> **Problem**
The copy must run from the line containing "Screen dimensions: 374x234" through the final line of the records, both included, exactly as written. It should contain no pictures.

> **Recorded information**
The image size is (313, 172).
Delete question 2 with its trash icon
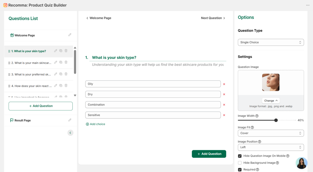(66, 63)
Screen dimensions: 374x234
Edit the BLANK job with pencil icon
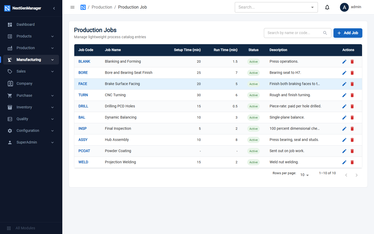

> **Completed exercise**
Screen dimensions: 374x234
Edit the BLANK job with pencil icon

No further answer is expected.